## Provided data
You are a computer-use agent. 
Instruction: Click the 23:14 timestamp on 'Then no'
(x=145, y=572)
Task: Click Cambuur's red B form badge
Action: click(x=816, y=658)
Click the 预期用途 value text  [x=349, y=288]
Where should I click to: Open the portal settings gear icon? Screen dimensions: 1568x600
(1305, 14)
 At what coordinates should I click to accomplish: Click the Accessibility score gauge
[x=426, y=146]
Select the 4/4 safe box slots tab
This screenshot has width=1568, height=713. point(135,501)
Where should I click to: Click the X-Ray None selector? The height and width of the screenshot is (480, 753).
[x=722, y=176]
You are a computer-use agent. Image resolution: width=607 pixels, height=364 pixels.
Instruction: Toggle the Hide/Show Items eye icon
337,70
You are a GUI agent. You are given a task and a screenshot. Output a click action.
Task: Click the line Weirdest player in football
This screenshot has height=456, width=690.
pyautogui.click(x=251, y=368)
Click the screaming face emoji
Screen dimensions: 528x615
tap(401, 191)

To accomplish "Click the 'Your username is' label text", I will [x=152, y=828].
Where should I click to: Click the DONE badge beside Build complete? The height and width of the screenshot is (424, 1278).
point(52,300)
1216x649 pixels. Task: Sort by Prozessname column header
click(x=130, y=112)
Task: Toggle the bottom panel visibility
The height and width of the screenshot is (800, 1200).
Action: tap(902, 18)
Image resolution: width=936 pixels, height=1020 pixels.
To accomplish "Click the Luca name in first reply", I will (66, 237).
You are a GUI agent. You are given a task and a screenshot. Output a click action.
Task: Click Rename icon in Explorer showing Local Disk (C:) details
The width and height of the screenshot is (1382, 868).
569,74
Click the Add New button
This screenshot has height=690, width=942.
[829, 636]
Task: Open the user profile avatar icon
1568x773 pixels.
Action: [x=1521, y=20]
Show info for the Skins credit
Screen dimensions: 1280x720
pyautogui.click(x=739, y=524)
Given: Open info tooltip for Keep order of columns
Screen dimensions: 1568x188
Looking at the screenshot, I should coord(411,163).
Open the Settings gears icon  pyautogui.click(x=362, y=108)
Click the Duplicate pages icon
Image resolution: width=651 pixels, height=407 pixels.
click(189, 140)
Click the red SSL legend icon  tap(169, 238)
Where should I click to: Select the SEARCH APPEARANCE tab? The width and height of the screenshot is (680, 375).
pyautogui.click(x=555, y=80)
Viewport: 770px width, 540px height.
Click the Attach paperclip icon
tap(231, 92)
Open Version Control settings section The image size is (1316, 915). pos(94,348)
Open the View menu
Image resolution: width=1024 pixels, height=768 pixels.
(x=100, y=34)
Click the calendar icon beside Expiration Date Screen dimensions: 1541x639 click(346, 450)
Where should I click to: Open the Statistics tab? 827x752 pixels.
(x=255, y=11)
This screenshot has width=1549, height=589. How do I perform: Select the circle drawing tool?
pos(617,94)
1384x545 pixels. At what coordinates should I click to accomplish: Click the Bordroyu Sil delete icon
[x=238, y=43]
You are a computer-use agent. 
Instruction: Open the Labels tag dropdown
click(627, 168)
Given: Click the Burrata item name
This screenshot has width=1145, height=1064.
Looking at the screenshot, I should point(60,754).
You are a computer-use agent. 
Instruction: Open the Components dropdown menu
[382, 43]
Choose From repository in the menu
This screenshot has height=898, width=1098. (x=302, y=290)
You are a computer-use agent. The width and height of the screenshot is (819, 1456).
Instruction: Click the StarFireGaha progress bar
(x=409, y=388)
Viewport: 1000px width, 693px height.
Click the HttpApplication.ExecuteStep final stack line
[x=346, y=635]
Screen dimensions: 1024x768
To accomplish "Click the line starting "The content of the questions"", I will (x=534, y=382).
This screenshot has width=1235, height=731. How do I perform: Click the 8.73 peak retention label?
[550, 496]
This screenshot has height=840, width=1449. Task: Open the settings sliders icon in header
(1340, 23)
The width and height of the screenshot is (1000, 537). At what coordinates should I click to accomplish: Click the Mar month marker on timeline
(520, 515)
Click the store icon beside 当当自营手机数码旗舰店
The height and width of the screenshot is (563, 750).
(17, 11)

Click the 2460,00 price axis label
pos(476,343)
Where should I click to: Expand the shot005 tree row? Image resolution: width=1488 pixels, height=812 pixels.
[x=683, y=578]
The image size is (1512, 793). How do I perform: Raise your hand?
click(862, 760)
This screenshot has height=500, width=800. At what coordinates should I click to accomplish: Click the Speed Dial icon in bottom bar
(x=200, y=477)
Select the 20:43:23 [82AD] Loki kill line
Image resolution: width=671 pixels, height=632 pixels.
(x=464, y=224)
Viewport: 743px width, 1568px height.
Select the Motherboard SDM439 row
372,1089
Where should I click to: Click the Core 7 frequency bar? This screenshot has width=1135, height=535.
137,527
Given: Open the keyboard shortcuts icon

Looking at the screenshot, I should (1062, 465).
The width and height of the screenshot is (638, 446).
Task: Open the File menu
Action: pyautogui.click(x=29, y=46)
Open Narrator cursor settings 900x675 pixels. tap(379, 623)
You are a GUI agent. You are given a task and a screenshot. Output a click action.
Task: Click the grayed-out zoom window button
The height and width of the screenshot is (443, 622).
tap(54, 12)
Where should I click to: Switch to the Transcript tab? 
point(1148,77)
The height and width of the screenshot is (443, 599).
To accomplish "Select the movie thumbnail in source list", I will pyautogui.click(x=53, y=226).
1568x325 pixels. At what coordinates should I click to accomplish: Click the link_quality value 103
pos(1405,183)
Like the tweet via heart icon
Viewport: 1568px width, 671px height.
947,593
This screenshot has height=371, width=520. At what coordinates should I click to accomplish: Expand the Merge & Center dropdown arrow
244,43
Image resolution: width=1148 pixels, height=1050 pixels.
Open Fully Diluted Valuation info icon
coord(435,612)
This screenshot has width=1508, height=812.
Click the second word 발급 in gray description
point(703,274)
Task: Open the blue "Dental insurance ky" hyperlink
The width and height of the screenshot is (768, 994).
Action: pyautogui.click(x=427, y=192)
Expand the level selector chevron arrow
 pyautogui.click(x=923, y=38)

## What is needed
Starting at the first line and ending at the last, retype the entries above.

## Exercise solution
You are a computer-use agent. 
Instruction: Click the 23:14 timestamp on 'Then no'
(x=145, y=572)
Task: Click Cambuur's red B form badge
Action: click(x=816, y=658)
Click the 预期用途 value text  [x=349, y=288]
Where should I click to: Open the portal settings gear icon? Screen dimensions: 1568x600
(1305, 14)
 At what coordinates should I click to accomplish: Click the Accessibility score gauge
[x=426, y=146]
Select the 4/4 safe box slots tab
This screenshot has width=1568, height=713. point(135,501)
Where should I click to: Click the X-Ray None selector? The height and width of the screenshot is (480, 753).
[x=722, y=176]
You are a computer-use agent. Image resolution: width=607 pixels, height=364 pixels.
Instruction: Toggle the Hide/Show Items eye icon
337,70
You are a GUI agent. You are given a task and a screenshot. Output a click action.
Task: Click the line Weirdest player in football
This screenshot has height=456, width=690.
pyautogui.click(x=251, y=368)
Click the screaming face emoji
Screen dimensions: 528x615
tap(401, 191)

To accomplish "Click the 'Your username is' label text", I will [x=152, y=828].
Where should I click to: Click the DONE badge beside Build complete? The height and width of the screenshot is (424, 1278).
point(52,300)
1216x649 pixels. Task: Sort by Prozessname column header
click(x=130, y=112)
Task: Toggle the bottom panel visibility
The height and width of the screenshot is (800, 1200).
Action: tap(902, 18)
Image resolution: width=936 pixels, height=1020 pixels.
To accomplish "Click the Luca name in first reply", I will (66, 237).
You are a GUI agent. You are given a task and a screenshot. Output a click action.
Task: Click Rename icon in Explorer showing Local Disk (C:) details
The width and height of the screenshot is (1382, 868).
569,74
Click the Add New button
This screenshot has height=690, width=942.
[829, 636]
Task: Open the user profile avatar icon
1568x773 pixels.
Action: [x=1521, y=20]
Show info for the Skins credit
Screen dimensions: 1280x720
pyautogui.click(x=739, y=524)
Given: Open info tooltip for Keep order of columns
Screen dimensions: 1568x188
Looking at the screenshot, I should coord(411,163).
Open the Settings gears icon  pyautogui.click(x=362, y=108)
Click the Duplicate pages icon
Image resolution: width=651 pixels, height=407 pixels.
click(189, 140)
Click the red SSL legend icon  tap(169, 238)
Where should I click to: Select the SEARCH APPEARANCE tab? The width and height of the screenshot is (680, 375).
pyautogui.click(x=555, y=80)
Viewport: 770px width, 540px height.
Click the Attach paperclip icon
tap(231, 92)
Open Version Control settings section The image size is (1316, 915). pos(94,348)
Open the View menu
Image resolution: width=1024 pixels, height=768 pixels.
(x=100, y=34)
Click the calendar icon beside Expiration Date Screen dimensions: 1541x639 click(346, 450)
Where should I click to: Open the Statistics tab? 827x752 pixels.
(x=255, y=11)
This screenshot has width=1549, height=589. How do I perform: Select the circle drawing tool?
pos(617,94)
1384x545 pixels. At what coordinates should I click to accomplish: Click the Bordroyu Sil delete icon
[x=238, y=43]
You are a computer-use agent. 
Instruction: Open the Labels tag dropdown
click(627, 168)
Given: Click the Burrata item name
This screenshot has width=1145, height=1064.
Looking at the screenshot, I should point(60,754).
You are a computer-use agent. 
Instruction: Open the Components dropdown menu
[382, 43]
Choose From repository in the menu
This screenshot has height=898, width=1098. (x=302, y=290)
You are a computer-use agent. The width and height of the screenshot is (819, 1456).
Instruction: Click the StarFireGaha progress bar
(x=409, y=388)
Viewport: 1000px width, 693px height.
Click the HttpApplication.ExecuteStep final stack line
[x=346, y=635]
Screen dimensions: 1024x768
To accomplish "Click the line starting "The content of the questions"", I will (x=534, y=382).
This screenshot has width=1235, height=731. How do I perform: Click the 8.73 peak retention label?
[550, 496]
This screenshot has height=840, width=1449. Task: Open the settings sliders icon in header
(1340, 23)
The width and height of the screenshot is (1000, 537). At what coordinates should I click to accomplish: Click the Mar month marker on timeline
(520, 515)
Click the store icon beside 当当自营手机数码旗舰店
The height and width of the screenshot is (563, 750).
(17, 11)

Click the 2460,00 price axis label
pos(476,343)
Where should I click to: Expand the shot005 tree row? Image resolution: width=1488 pixels, height=812 pixels.
[x=683, y=578]
The image size is (1512, 793). How do I perform: Raise your hand?
click(862, 760)
This screenshot has height=500, width=800. At what coordinates should I click to accomplish: Click the Speed Dial icon in bottom bar
(x=200, y=477)
Select the 20:43:23 [82AD] Loki kill line
Image resolution: width=671 pixels, height=632 pixels.
(x=464, y=224)
Viewport: 743px width, 1568px height.
Select the Motherboard SDM439 row
372,1089
Where should I click to: Click the Core 7 frequency bar? This screenshot has width=1135, height=535.
137,527
Given: Open the keyboard shortcuts icon

Looking at the screenshot, I should (1062, 465).
The width and height of the screenshot is (638, 446).
Task: Open the File menu
Action: pyautogui.click(x=29, y=46)
Open Narrator cursor settings 900x675 pixels. tap(379, 623)
You are a GUI agent. You are given a task and a screenshot. Output a click action.
Task: Click the grayed-out zoom window button
The height and width of the screenshot is (443, 622).
tap(54, 12)
Where should I click to: Switch to the Transcript tab? 
point(1148,77)
The height and width of the screenshot is (443, 599).
To accomplish "Select the movie thumbnail in source list", I will pyautogui.click(x=53, y=226).
1568x325 pixels. At what coordinates should I click to accomplish: Click the link_quality value 103
pos(1405,183)
Like the tweet via heart icon
Viewport: 1568px width, 671px height.
947,593
This screenshot has height=371, width=520. At what coordinates should I click to accomplish: Expand the Merge & Center dropdown arrow
244,43
Image resolution: width=1148 pixels, height=1050 pixels.
Open Fully Diluted Valuation info icon
coord(435,612)
This screenshot has width=1508, height=812.
Click the second word 발급 in gray description
point(703,274)
Task: Open the blue "Dental insurance ky" hyperlink
The width and height of the screenshot is (768, 994).
Action: pyautogui.click(x=427, y=192)
Expand the level selector chevron arrow
 pyautogui.click(x=923, y=38)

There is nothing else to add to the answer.